八幡山城の威容は、麓から見上げるだけでも感じられるが、山頂に足を運べばよりそれを実感できる。麓からの比高(麓との標高差)は180mの山城。105mの安土城の倍近く高い位置にある。ゆえに城下の眺望は素晴らしい。

西の丸から西方。琵琶湖そばの小山は水茎岡山城
撮影=今泉慎一(風来堂)
西の丸から西方。琵琶湖そばの小山は水茎岡山城。室町11代将軍・足利義澄がかつて居城していた
出丸から南西
撮影=今泉慎一(風来堂)
出丸から南西。「近江富士」こと三上山がはっきり見える
二ノ丸から見た近江八幡市街
撮影=今泉慎一(風来堂)
二ノ丸から南東。近江八幡市街が一望できる
二ノ丸から東。右奥の山が観音寺城
撮影=今泉慎一(風来堂)
二ノ丸から東。
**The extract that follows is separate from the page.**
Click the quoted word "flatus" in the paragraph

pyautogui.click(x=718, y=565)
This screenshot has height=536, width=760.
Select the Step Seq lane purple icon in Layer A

右奥の山が六角家の居城・観音寺城。その左手前の低い山が安土城

言うまでもなく、眺望の良さは軍事的に大きなメリットがある。八幡山城は山頂の本丸から放射状に尾根が広がっている。ロープウェイ山頂駅のある南東尾根の二の丸、南西尾根の西の丸と出丸がそれぞれ別方向に睨みを利かせている構造。